Türkan Şoray’ın sigarasını yakmak için verilen büyük mücadele
Bu vaka Türkan Şoray’ın tüm cazibesini de yanına alarak
mekana girmesiyle başlıyor. Mekandaki erkekler, bu erkeklere esas oğlan da
dahil, Türkan’ı görünce eşekten düşmüş karpuza dönüp ağzı açık ayran budalası
misali Türkan’a kitleniyor. En az Türkan kadar havalı sigara tabakası,
Türkan’ın şık çantasından çıkıyor. Tabakasından bir sigara çıkaran Türkan,
sigarayı dudaklarının arasına almadan evvel çevresini saran erkeklere “Ateş
lutfen…” diyor ve start veriliyor. Mekanda bulunan erkeklerin hepsi çakmağını
cebinden çıkardığı gibi Türkan’ın sigarasını yakmak için kıyasıya bir yarışa
giriyor.
Hulusi Kentmen’in tatlı sert ama kesinlikle fabrikatör
halleri
Yeşilçam’ın kadrolu kalantorlarından olan Hulusi Kentmen’in
tatlı sert hallerine hepimiz alışığız. Evlatlarına nefes aldırmayan baskıcı bir
babayı canlandıran Hulusi beyin evlatları da babalarının baskıcı ortamından
kurtulur kurtulmaz cozutuyorlar tabi. Adeta Hulusi bey amcayı çileden çıkarsın
diye senaristler tarafından kaleme alınan bu hayırsız evlatlar, baba parasıyla
sefa sürmeyi hayat felsefesi edindikleri için Hulusi bey gibi bir itici güce
ihtiyaçları var. Çoğunlukla Tarık Akan babası olarak karşımıza çıkan Hulusi bey
amca bazen Tarık Akan’a ek olarak Kemal Sunal ve Halit Akçatepe’ye de babalık
ediyor.
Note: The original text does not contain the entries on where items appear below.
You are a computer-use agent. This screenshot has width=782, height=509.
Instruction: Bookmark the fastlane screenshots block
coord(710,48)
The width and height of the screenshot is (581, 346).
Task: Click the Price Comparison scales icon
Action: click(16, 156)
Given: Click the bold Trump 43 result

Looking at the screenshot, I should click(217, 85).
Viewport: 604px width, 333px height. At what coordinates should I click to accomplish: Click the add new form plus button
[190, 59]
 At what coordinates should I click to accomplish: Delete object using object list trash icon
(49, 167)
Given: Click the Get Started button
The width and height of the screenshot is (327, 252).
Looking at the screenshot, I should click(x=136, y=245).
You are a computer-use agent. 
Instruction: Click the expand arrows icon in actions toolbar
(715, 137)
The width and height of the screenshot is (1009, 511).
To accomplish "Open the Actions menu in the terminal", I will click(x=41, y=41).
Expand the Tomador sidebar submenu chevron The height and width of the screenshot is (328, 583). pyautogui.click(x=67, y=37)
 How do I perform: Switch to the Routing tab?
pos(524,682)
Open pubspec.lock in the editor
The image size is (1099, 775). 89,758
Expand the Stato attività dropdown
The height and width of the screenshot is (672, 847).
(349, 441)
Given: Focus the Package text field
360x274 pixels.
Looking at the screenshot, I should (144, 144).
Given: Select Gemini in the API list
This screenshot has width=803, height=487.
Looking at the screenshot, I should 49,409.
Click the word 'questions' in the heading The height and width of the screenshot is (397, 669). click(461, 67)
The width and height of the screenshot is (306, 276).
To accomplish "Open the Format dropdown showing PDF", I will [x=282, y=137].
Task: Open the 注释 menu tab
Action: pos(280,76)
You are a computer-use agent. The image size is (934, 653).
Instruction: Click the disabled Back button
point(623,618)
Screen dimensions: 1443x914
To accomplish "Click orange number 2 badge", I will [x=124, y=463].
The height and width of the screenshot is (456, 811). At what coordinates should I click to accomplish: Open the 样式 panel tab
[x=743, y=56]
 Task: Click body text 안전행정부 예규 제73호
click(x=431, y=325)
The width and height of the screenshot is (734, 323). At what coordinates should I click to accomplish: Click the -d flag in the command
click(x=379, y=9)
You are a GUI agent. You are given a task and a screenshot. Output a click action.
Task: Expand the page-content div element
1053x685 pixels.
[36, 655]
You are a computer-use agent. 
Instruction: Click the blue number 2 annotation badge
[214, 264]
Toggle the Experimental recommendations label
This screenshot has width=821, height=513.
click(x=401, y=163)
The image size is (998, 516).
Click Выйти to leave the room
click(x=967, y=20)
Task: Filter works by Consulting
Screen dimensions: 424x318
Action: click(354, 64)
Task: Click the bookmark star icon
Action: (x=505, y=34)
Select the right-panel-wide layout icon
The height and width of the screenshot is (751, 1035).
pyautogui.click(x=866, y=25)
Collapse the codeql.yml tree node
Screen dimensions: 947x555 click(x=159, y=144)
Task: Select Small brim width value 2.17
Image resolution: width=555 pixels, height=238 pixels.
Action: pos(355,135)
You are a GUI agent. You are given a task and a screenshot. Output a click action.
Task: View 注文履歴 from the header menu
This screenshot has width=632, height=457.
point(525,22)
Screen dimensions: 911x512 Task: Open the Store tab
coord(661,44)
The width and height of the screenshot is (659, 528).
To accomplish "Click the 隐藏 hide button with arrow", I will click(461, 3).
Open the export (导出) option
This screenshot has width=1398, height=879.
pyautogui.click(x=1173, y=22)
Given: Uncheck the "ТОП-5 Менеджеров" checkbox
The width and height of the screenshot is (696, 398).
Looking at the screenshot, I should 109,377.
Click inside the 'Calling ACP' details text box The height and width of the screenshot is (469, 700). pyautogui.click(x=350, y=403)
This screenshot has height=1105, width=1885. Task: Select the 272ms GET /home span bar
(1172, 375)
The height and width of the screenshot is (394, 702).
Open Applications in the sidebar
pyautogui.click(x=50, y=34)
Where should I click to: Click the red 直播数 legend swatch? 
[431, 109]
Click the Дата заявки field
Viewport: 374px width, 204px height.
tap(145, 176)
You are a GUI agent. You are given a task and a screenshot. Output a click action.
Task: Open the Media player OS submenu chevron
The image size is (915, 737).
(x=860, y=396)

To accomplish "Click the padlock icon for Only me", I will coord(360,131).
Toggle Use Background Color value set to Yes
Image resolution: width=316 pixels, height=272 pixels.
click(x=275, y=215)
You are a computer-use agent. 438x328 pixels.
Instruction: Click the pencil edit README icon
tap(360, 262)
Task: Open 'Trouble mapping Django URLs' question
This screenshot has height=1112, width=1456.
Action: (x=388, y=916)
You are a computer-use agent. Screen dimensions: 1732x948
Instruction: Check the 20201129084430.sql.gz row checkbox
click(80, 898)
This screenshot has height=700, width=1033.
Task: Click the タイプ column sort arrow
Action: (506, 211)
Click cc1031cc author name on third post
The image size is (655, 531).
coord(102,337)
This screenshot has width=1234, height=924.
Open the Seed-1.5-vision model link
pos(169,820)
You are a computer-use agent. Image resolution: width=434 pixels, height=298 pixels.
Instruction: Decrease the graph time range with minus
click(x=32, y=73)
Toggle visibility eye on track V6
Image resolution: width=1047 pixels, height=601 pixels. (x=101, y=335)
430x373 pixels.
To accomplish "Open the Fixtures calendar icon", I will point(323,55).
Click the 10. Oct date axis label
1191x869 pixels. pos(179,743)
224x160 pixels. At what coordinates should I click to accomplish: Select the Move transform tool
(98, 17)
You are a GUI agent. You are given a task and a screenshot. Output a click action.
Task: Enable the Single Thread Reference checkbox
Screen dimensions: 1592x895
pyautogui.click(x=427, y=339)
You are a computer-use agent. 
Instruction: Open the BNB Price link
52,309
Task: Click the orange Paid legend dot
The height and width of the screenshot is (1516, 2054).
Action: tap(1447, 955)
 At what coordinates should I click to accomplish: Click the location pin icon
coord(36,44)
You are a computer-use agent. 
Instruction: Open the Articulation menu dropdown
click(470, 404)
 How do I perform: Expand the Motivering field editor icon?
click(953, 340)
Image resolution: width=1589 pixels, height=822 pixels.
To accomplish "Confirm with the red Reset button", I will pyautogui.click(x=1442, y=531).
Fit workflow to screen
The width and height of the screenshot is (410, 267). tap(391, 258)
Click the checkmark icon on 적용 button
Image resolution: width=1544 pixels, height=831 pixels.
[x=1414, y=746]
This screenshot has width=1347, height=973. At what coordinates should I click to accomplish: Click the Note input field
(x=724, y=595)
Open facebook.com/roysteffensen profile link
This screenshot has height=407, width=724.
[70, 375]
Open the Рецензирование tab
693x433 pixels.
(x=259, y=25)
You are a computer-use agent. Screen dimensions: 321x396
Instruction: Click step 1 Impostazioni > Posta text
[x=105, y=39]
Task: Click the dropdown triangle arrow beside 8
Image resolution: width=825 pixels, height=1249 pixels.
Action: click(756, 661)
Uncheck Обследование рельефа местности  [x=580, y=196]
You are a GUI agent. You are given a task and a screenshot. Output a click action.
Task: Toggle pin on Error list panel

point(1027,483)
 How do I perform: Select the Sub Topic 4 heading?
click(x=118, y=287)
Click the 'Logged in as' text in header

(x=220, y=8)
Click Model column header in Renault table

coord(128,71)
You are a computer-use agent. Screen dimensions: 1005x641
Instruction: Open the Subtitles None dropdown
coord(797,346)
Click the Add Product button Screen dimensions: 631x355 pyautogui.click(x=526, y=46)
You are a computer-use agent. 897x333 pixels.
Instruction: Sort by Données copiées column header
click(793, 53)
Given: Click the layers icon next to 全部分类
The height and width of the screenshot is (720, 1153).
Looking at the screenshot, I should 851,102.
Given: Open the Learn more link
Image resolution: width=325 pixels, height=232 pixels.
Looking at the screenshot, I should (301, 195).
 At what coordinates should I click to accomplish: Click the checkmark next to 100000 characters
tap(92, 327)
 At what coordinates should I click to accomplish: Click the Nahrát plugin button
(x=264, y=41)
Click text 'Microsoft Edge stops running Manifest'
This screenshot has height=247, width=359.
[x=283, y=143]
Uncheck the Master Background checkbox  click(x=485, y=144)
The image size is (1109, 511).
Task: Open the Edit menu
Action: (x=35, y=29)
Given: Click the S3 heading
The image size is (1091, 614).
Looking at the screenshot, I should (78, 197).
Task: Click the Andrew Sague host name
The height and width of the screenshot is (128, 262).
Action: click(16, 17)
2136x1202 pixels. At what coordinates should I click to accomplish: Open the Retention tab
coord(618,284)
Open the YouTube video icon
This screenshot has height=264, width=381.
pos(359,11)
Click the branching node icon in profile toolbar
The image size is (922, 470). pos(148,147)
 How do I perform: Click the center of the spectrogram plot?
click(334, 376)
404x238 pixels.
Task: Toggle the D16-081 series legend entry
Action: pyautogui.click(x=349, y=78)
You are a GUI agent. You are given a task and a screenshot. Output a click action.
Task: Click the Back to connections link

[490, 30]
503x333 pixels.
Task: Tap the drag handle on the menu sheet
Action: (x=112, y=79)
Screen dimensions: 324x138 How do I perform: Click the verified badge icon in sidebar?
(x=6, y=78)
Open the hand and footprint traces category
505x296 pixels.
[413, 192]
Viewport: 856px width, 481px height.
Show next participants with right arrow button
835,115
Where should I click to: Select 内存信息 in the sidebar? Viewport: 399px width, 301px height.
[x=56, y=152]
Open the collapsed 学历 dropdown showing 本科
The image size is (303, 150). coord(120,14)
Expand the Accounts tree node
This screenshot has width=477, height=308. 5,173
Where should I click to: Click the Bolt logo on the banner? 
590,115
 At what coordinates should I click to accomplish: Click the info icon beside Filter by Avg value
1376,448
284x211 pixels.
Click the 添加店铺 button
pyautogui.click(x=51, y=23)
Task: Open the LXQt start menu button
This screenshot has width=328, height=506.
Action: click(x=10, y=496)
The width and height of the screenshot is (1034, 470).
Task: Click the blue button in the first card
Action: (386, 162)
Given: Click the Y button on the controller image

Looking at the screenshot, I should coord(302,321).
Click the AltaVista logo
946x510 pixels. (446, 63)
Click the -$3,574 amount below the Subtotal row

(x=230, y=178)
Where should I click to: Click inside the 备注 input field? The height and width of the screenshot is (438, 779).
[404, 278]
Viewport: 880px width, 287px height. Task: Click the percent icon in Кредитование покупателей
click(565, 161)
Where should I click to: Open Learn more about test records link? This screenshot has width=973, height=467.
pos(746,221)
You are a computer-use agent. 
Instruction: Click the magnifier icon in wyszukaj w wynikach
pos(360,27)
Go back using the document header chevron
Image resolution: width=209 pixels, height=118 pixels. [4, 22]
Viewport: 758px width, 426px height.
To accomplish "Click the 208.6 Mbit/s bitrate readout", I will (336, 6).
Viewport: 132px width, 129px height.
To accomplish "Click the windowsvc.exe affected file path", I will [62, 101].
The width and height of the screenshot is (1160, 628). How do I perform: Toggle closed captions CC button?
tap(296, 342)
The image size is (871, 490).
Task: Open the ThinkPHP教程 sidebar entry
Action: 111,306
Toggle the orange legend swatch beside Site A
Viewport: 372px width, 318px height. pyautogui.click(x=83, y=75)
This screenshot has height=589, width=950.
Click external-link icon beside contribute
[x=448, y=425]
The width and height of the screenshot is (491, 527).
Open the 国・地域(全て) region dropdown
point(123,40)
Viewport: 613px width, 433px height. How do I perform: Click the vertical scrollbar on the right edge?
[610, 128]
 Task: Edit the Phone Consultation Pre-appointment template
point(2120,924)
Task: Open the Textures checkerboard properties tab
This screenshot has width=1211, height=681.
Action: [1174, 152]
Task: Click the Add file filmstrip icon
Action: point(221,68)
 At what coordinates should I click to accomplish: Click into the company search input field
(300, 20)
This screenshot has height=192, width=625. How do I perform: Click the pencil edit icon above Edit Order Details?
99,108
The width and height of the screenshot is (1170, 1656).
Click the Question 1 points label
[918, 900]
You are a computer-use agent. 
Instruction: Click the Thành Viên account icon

Tarık’ın çapkınlığı Halit’in kurnazlığı Kemal’in saflığından çok çeken
Hulusi beyi çoğunlukla küplere binmiş, pos bıyıklarından solur halde görsek de
aslında altın gibi bir kalbi vardır.
Lale Belkıs’ın kocası tarafından sürekli aldatılıp kötü kadın
ilan edilmesi
Bu kadına aşığım yemin ederim. Ne zaman ekranda görsem “Go
Lale Go!” demek istiyorum. Bence Yeşilçam’ın en güçlü kadını. Güçlü kadının her
zaman tehlike olarak görüldüğü toplum nezdinde Lale de kötü kadın olarak
anılmış. Ama bence, Sezercik Aslan Parçası filmini tenzih ediyorum, Lale’nin
saf kötü olduğu bir karakteri yok. Yahu kadının kocası gidip başka kadınlarla
Lale’yi aldatıyor. Ne yani Lale ne yapsın, kocamdır yapar deyip sussun mu? Ediz
Hun’un Kartal Tibet’in hiç mi suçu yok? Madem başkasına aşık oluyorsun kadınla
en başından adam gibi konuş, boşan. Kadına iş seyahatine gidiyorum deyip
sevgilinle tatile gidiyorsun, ele güne reklam oluyorsun, dedikoducu ablalar
“Kocanı şurda, çok hoş bi kızla gördüm…” diye Lale’yle kuaförde alttan alta
dalga geçsin sonra da Lale suçlu olsun. Sizin yüzünüzden kadın alkolik oldu be
pis esas oğlanlar! Vallahi Lale az bile yapıyor ben olsam size hayatı
sorgulatırım, canınıza okurum.
Erol Taş’ın sadist kötü halleri
Hani bazen kötülüğün sağlam bir sebebi vardır. Mesela kötü
adam zamanında çok çekmiştir de yaşadıklarının intikamını alıyordur. He işte
Erol Taş asla bu kategoriye girmez, Erol abinin kötülüğü nedensizdir. Valla
kendisi bu konuda Otomatik Portakal’ın Alex’ini bile geride bırakır. Yahu bu
adam niye sadistçe kötülük yapıyor be senarist? Yemin ederim Erol abinin sinema
kariyeri, oyunculuk felsefesi kötülük olmuş. Hele bir de bu sadist kötülüğüne
eşlik eden kahkahası vardır ki dilimize Erol Taş kahkahası diye bir söylem
kazandırmıştır. Bir filmde Erol Taş varsa o filmden sadistçe kötülük akacaktır
bunun garantisini verebiliriz.
Yadigar Ejder’in sürekli dayak yiyen mazlum halleri
Sinemanın emektar dayak yiyicisi olan Yadigar Ejder’in
ekranda görüldüğü ilk anda içinizden hatta dışınızdan gene birisi Yadigar’ı
dövecek dersiniz. O iri yarı görüntüsüne rağmen yüzünden masumluk akar. İzledikçe
o dayak sahnelerine üzülmekten kendinizi alamazsınız. Özellikle Şark Bülbülü
filminde yediği dayaktan sonra yemeğini yiyemeden başının tabağa düştüğü
sahnede gözleriniz dolar, boğazınız düğümlenir. Dayak yemediği tek film olan
Avanak Apti’deki Urfalı Apti karakteri bile bir şekilde şiddete maruz kalır. Neyse
filmin sonunda uğruna Barut Osman ve Apti’nin birbirine girdiği Nevin’in aşkını
kazanır da en azından kariyerinde ilk defa mutlu sona ulaşır.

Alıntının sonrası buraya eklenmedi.